How do I check if my business shows up in ChatGPT?
Open ChatGPT and ask the buying questions your customers ask, such as “Who are the best [your service] providers in [your city]?” Run each prompt in a fresh chat, with memory and personalization turned off, and note whether your name appears, where it ranks, and what ChatGPT says about you. Repeat across a handful of phrasings to get a reliable read instead of a one-off result.
Why doesn’t my business show up in ChatGPT?
Usually it is because ChatGPT cannot find enough clear, consistent, third-party evidence that you exist and that you are credible. Thin or vague website copy, inconsistent name-address-phone data, few reviews, and no presence in the directories AI trusts all make you invisible. The fix is to give answer engines the structured, verifiable signals they rely on.
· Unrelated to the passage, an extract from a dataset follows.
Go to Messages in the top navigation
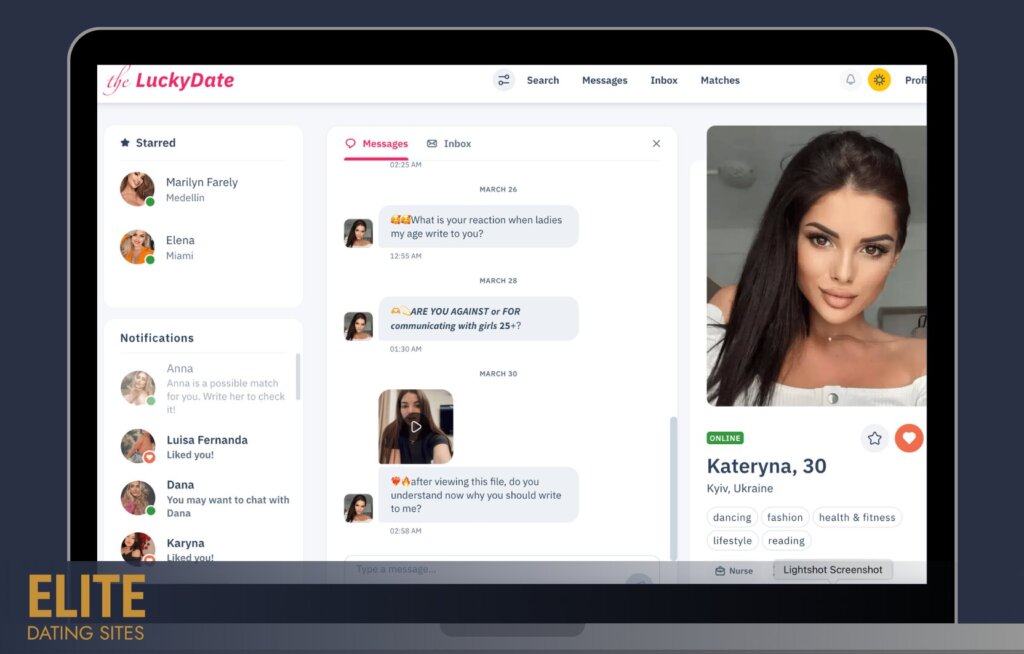Screen dimensions: 1024x654 (x=604, y=80)
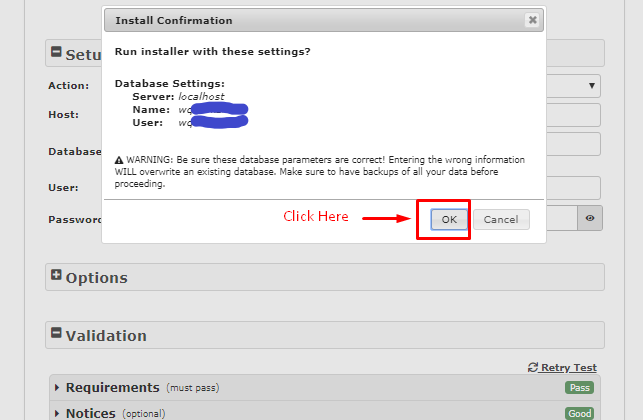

Does ChatGPT search the live web or use training data?
It does both, depending on the question and the model. For local or current recommendations, ChatGPT often browses the live web and cites sources, so your reviews, directory listings, and recent content matter. For general questions it may rely on what it learned during training, which is why building durable, widely referenced authority pays off over time.
Why does ChatGPT give me different answers each time I check?
ChatGPT is probabilistic, so the same prompt can produce slightly different answers across sessions. Personalization, saved memory, and live browsing add more variation. To get a trustworthy read, run each prompt several times in fresh chats with memory off and look for patterns rather than treating any single answer as final.
What prompts should I use to test my ChatGPT visibility?
Use the questions a real buyer would type: “Best [service] in [city],” “Who should I hire for [problem]?”, “Is [your company] any good?”, and “Who are [a competitor]’s top alternatives?” Mix discovery prompts, where you are not named, with brand prompts, where you are, so you learn both whether AI finds you and what it says about you.
Are AI visibility tracking tools worth it?
Yes, once you are past a quick manual spot-check. Tracking tools run many prompts on a schedule across ChatGPT and other engines, log when you appear, and show trends over time. That removes the noise of probabilistic answers and tells you whether your visibility is actually improving instead of relying on a single lucky or unlucky chat.